In seiner letzten Saison (1971/72) bei Hessen Kassel hatte Holger Brück als Libero neun Tore geschossen. „In der Regionalliga Süd war das auch etwas einfacher als in der Bundesliga”, sagt er. „Ich konnte viel häufiger stürmen, weil unser Vorstopper Resenberg konsequent in der Abwehr blieb.
Bei Hertha ist es jetzt so, daß sich Kliemann und ich abwechselnd in den Angriff einschalten. Im übrigen haben wir ja Stürmer, die sehr erfolgreich sind”, verweist er auf die „Torefabrik” Beer / Kostedde.

Brück ist vielseitig verwendbar.
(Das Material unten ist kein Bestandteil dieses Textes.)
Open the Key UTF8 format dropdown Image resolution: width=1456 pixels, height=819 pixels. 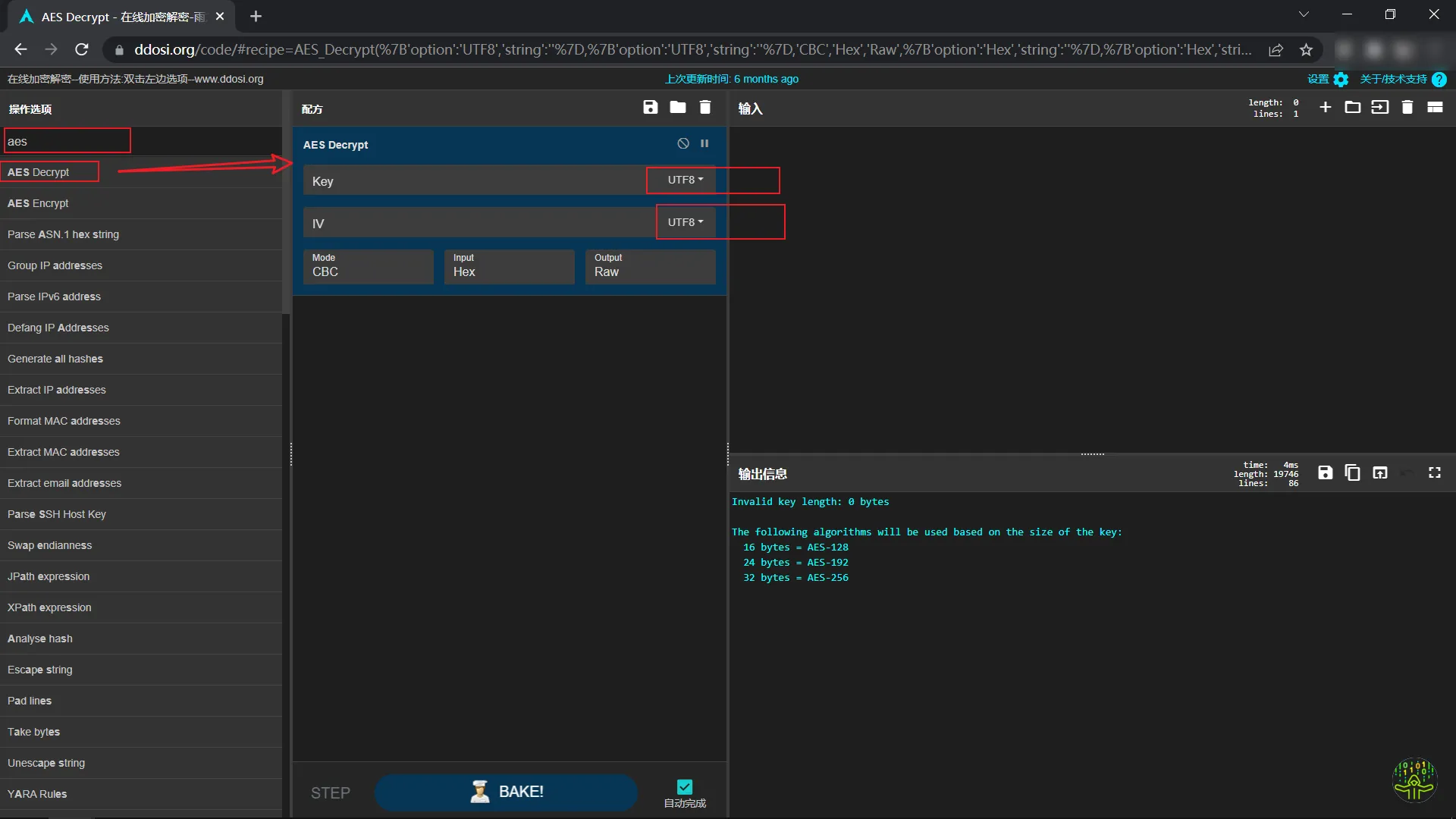[x=685, y=180]
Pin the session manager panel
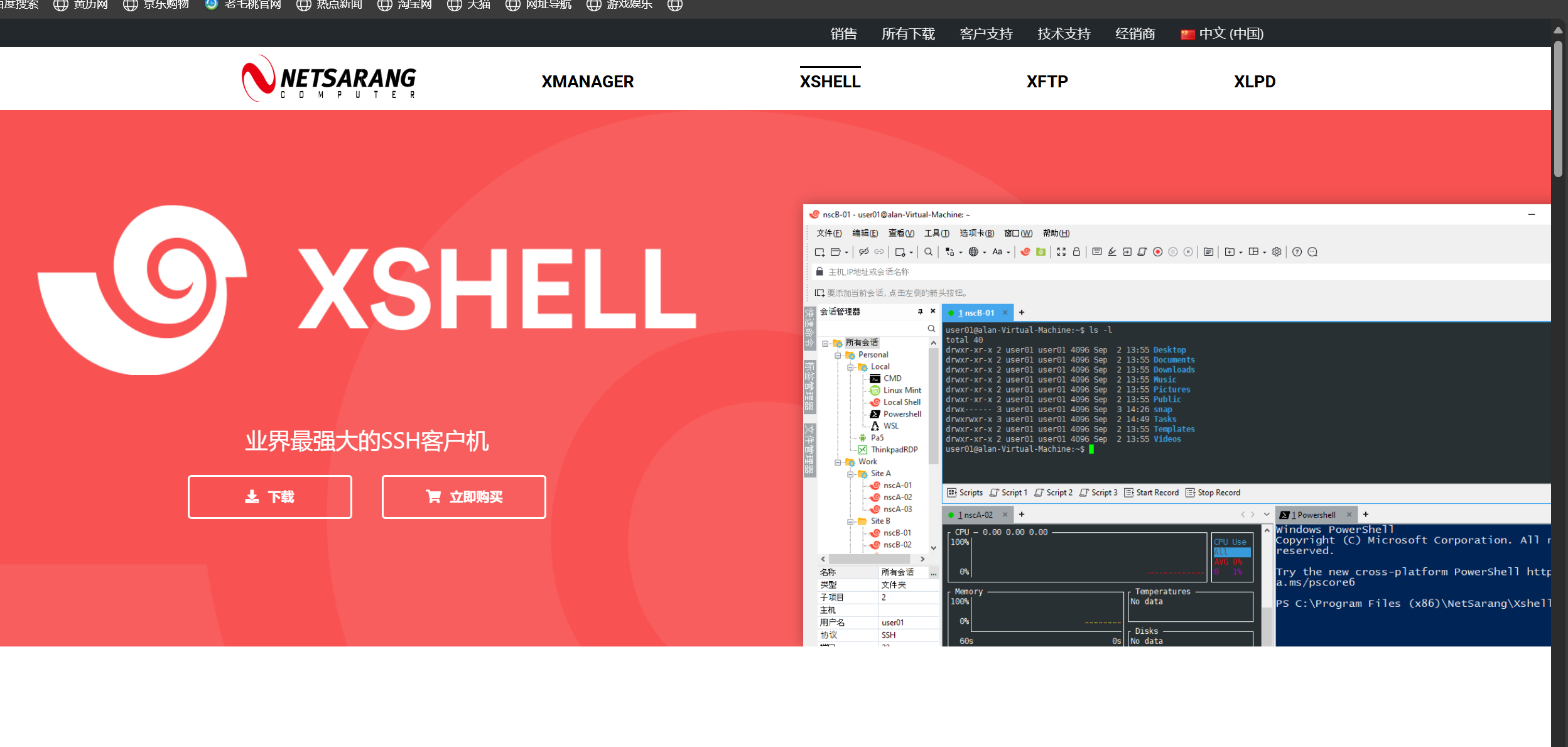Image resolution: width=1568 pixels, height=747 pixels. (920, 312)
Im Mittelfeld, als Vorstopper, Libero und wenn es sein muß auch als Verteidiger. „Aber am liebsten spiele ich schon Libero. Zu Saisonbeginn habe ich allerdings nicht geglaubt, bei Hertha die Nummer eins auf diesem Posten zu werden. Mein Tip war Uwe Kliemann.”

Der Ex-Kasseler hat im Frühjahr einen neuen Dreijahresvertrag bei Hertha unterschrieben und wird zumindest noch bis 1978 an der Spree bleiben. Kein Grund also, irgendwelche anderen Zukunftspläne zu schmieden. „Mit meiner Form bin ich zufrieden, man braucht eben einige Spiele, um den richtigen Schwung zu finden”, betont er. Auch die Stärke seiner Nebenspieler habe ihm den „Weg zurück” in die Libero-Rolle erleichtert.

Nach Franz Beckenbauer hält er übrigens den Schalker Fichtel und den Braunschweiger Häbermann für die stärksten Bundesligaspieler auf diesem Posten.

„Brück hat gut eingeschlagen”, sagt Trainer Kessler. „Ich glaube, daß unsere Abwehr jetzt steht.” Er führt als Beispiel die zu-null gewonnenen Spiele gegen Mönchengladbach, Kaiserslautern und zu Haus gegen Ajax Amsterdam an.

Wobei auch Kessler Brücks erfolgreiches „Comeback” als Libero im Gesamtkonzept der Abwehr sieht. „Sziedat und Weiner sind eines der besten Verteidigerpaare der Bundesliga. Sie haben gemeinsam eine Chance in der B-Nationalmannschaft verdient”, verteilt er Lob und empfiehlt das „Gespann” DFB-Trainer Jupp Derwall, der Sziedat kürzlich gegen Rumänien schon nominierte. Kessler vergißt auch nicht die Zuverlässigkeit Horst Wolters und die Qualitäten Uwe Kliemanns zu erwähnen.

Es ist klar, daß Brück (und vorläufig jeder andere Libero bei Hertha auch) an „Luggi” Müller gemessen wird. Brück scheint diese Hypothek gemeistert zu haben. Die Erfahrung von inzwischen über 100 Bundesligaspielen ist dafür zudem keine schlechte Grundlage.